The basic problem being dealt with here is that your eyes don't necessarily focus identically.
So, what these do is let you compensate for that difference. The main focus knob changes the focus for both eyes together. You use this to deal with the distance to the subject.
The second knob with the "+" and"-" adjusts the focus for only one eye relative to the other. It uses the name "diopter" because diopters are the unit normally used to measure corrective lenses (e.g. eyeglasses).
Positive numbers are magnifying and negative numbers are reducing lenses. In this context what matters is that positive corrects farsightedness and negative corrects nearsightedness.
To adjust it, you normally want to cover the lens with the diopter adjustment1, so you can't see through that side. Then focus on something with the normal focus knob. When it's sharp, switch the cover to the other lens. Then adjust the diopter knob to get that eye's image in focus (without changing the main focus knob).

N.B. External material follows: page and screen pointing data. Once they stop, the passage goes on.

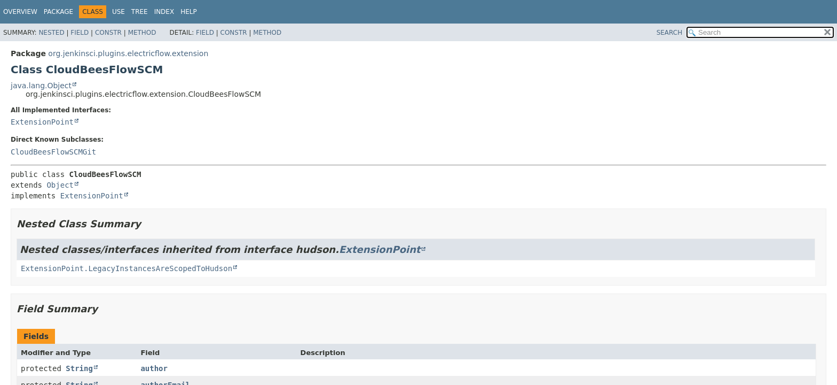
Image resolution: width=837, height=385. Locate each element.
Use (118, 12)
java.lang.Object (41, 85)
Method (142, 32)
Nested (51, 32)
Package (58, 12)
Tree (139, 12)
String (79, 368)
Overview (20, 12)
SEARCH (670, 32)
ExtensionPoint (42, 122)
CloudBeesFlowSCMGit (53, 152)
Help (188, 12)
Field (79, 32)
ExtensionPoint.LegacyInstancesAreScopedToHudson (126, 268)
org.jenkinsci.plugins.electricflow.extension (128, 53)
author (154, 368)
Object (60, 185)
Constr (108, 32)
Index (164, 12)
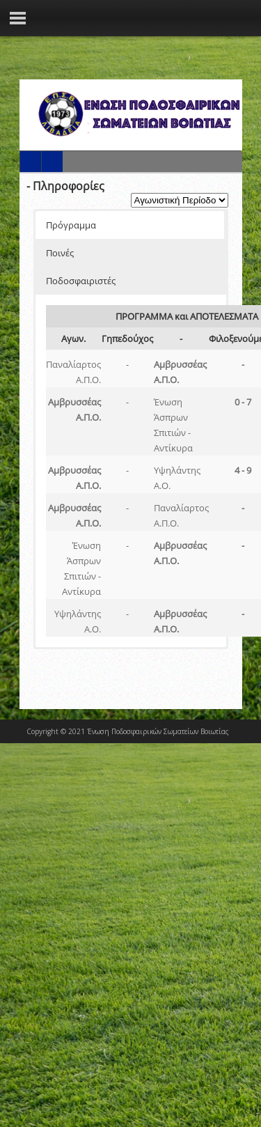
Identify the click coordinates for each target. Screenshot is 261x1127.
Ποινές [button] (60, 253)
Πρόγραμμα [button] (71, 225)
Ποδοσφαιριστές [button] (81, 280)
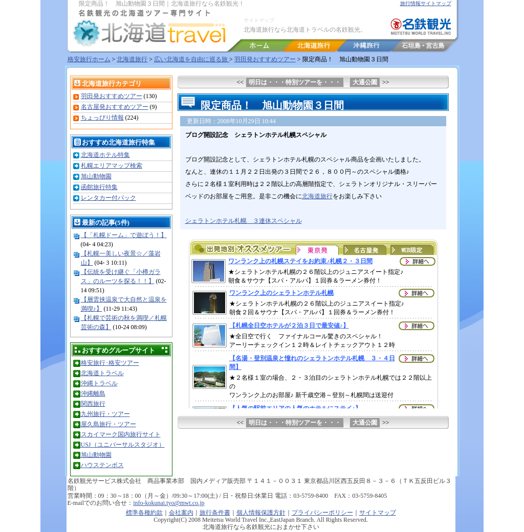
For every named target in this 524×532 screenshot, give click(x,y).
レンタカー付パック (108, 197)
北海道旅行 (132, 59)
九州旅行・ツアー (105, 414)
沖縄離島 (93, 393)
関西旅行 (93, 403)
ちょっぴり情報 (102, 117)
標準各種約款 (144, 512)
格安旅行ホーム (89, 59)
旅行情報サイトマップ (425, 3)
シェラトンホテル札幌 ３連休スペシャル (243, 220)
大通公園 (365, 82)
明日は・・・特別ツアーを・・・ (295, 82)
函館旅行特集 (99, 187)
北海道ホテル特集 (105, 154)
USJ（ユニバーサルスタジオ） (123, 444)
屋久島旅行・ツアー (108, 424)
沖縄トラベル (99, 383)
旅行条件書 (215, 512)
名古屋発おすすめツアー (114, 106)
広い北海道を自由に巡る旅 (191, 59)
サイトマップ (259, 20)
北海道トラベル (102, 373)
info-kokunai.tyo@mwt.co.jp (168, 502)
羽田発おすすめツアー (265, 59)
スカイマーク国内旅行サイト (121, 434)
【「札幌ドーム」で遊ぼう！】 (124, 235)
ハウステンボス (102, 465)
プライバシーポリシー (322, 512)
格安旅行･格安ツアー (110, 362)
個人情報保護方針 (261, 512)
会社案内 (181, 512)
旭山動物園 (96, 176)
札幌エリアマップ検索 (111, 165)
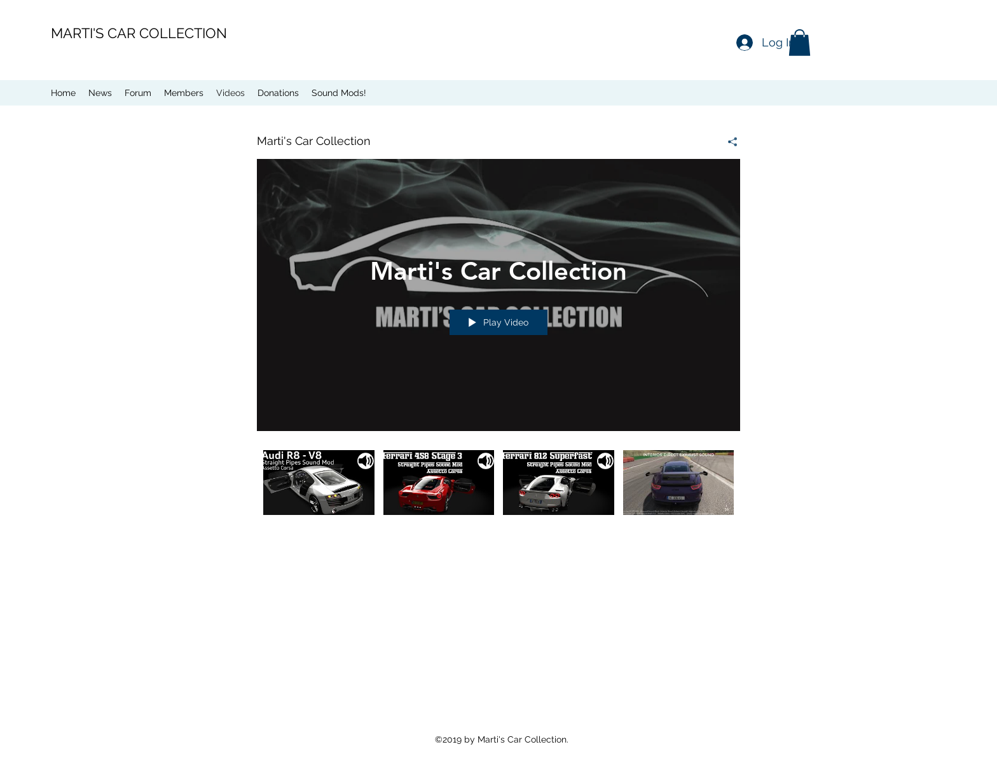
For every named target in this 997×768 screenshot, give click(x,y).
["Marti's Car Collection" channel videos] (498, 491)
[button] (799, 42)
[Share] (727, 141)
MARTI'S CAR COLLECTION (139, 33)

Note that when you set the diopter knob, you're only correcting for the focus of one eye relative to the other. For example, if you're nearsighted in general, but the eye affected by the diopter knob is somewhat less nearsighted than the other eye, you'll use the
+ side of the adjustment range to compensate, even though that eye is near-sighted.
From then on (unless somebody messes with it) you just focus with the main knob and leave the diopter knob alone.

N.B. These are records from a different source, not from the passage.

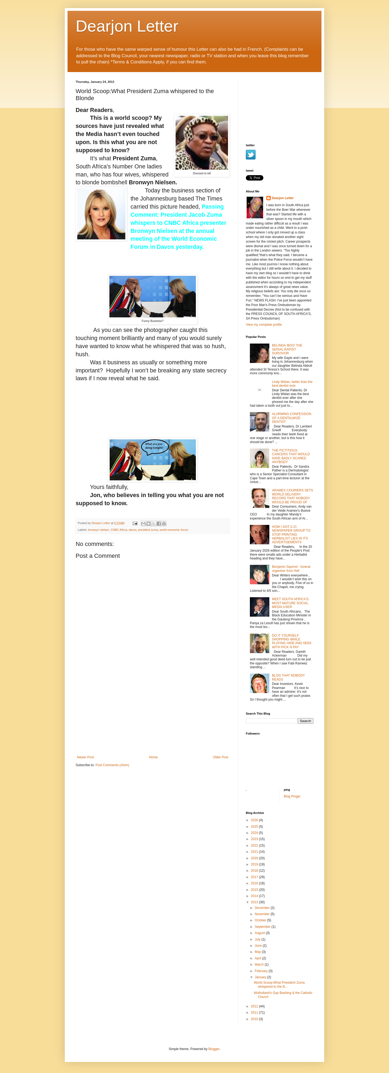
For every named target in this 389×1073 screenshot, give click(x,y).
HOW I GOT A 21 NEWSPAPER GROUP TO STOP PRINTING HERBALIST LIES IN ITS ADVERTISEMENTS (291, 534)
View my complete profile (264, 325)
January (261, 977)
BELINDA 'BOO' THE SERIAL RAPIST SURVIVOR (287, 349)
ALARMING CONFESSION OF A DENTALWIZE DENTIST (291, 418)
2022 (255, 845)
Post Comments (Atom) (112, 765)
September (263, 927)
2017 (255, 877)
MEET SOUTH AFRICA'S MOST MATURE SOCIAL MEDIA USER (290, 603)
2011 (255, 1012)
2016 (255, 883)
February (262, 971)
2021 (255, 852)
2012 (255, 1006)
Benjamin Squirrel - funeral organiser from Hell (291, 568)
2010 (255, 1019)
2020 (255, 858)
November (263, 914)
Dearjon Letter (127, 26)
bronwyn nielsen (98, 529)
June (259, 946)
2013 (255, 902)
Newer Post (85, 757)
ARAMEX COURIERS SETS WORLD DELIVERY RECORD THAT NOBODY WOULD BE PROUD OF (292, 496)
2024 (255, 833)
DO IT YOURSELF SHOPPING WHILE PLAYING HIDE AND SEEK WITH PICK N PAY (292, 641)
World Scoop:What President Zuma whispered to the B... (279, 984)
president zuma (148, 529)
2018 (255, 870)
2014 (255, 896)
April (258, 958)
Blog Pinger (292, 796)
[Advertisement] (152, 715)
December (263, 908)
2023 (255, 839)
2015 (255, 890)
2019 (255, 864)
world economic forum (174, 529)
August (260, 933)
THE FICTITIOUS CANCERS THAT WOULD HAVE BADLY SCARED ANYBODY (291, 456)
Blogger (213, 1049)
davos (132, 529)
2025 (255, 826)
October (261, 920)
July (258, 939)
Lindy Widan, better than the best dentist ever (292, 384)
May (258, 952)
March (260, 964)
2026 (255, 820)
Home (153, 757)
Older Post (220, 757)
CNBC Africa (119, 529)
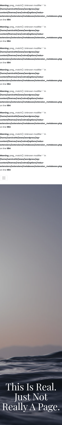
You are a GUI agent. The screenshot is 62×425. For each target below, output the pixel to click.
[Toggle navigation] (4, 178)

- Sometimes people try to do this by closing one eye at a time. This does work to at least some degree, but using the lens cap is generally better. The problem is that when you close one eye, you're generally squinting somewhat with the other eye. You want to adjust the focus for when your eyes are relaxed.
The knob on the left is for adjusting the focus to the distance, the knob on the right is for diopter adjustment.

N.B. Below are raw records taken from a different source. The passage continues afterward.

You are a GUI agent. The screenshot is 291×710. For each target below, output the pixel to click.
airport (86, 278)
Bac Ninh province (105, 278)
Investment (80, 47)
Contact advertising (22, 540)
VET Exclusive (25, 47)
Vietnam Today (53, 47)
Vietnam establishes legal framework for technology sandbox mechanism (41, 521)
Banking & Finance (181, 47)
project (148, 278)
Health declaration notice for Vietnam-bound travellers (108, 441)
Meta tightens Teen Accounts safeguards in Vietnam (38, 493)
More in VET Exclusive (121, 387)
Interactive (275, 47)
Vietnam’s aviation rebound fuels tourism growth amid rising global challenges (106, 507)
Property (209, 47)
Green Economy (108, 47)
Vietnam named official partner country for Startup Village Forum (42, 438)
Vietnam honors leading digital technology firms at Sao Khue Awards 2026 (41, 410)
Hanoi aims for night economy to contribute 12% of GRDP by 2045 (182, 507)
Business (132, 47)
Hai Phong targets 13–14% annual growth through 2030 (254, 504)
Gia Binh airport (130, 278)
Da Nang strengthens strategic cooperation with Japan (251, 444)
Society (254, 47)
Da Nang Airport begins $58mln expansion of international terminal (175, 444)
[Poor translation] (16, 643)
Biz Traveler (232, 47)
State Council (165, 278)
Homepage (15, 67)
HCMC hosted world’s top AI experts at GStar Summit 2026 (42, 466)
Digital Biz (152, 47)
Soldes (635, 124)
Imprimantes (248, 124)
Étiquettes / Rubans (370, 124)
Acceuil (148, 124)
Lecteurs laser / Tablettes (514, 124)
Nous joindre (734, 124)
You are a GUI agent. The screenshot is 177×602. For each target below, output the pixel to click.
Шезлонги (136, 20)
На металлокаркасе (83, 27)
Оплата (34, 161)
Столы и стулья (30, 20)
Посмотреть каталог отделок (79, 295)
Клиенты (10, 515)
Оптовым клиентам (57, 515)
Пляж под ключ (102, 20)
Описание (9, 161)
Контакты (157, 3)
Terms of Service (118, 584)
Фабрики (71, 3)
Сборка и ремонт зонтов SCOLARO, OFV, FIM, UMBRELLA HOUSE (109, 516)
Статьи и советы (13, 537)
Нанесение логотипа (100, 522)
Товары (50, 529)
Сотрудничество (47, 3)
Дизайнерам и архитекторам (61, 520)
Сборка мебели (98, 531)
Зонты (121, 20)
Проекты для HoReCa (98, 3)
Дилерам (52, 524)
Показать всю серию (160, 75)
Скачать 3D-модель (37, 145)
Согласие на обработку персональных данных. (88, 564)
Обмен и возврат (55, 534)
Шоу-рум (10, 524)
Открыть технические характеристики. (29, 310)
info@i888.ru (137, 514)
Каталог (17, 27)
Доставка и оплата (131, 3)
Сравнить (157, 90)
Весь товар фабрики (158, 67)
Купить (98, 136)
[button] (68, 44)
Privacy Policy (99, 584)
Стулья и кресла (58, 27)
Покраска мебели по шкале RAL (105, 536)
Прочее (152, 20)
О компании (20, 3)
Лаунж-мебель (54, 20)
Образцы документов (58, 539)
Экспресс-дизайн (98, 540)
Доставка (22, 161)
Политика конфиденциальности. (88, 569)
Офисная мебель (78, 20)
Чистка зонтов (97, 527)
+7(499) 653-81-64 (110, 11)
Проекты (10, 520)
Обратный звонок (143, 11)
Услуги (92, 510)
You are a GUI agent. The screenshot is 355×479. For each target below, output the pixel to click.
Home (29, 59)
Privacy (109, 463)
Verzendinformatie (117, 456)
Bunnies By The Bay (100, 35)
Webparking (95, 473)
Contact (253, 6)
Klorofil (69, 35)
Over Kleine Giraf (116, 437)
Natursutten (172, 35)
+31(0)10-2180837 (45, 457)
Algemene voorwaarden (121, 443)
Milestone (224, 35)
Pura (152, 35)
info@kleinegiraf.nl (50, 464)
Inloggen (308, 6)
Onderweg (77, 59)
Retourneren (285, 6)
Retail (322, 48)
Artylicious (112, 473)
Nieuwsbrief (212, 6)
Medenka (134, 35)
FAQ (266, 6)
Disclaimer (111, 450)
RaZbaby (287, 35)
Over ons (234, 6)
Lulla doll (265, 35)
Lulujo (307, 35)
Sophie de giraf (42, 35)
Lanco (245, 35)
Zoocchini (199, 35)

Beside the center focusing wheel, there usually is a separate diopter adjustment that serves to compensate for unequal vision that might exist between the viewer's two eyes. The diopter adjustment, which often has a scale showing plus (+) and minus (-) diopter settings on opposite sides of a zero (0) marker, might consist of a focusing ring located on the right eyepiece or it might exist as a cleverly disguised but separate function of the central-focusing system.
The diopter adjustment is a control knob on your binocular. It is designed to let you compensate for differences between your own two eyes. Once you set the diopter, then the two barrels should stay in proper relation. From then on you can focus just by turning the central focusing knob.
Sometimes people don't realize that their binocular has a diopter adjustment. If it gets turned, it can make the binocular unusable, as the two eyes can never focus at the same distance at the same time. (Sometimes a person thinks there's something wrong with the binocular, when all it needs it to have the diopter adjustment set properly.)
I have found nothing that says why + and - but would guess that it is simply to be able to tell them apart.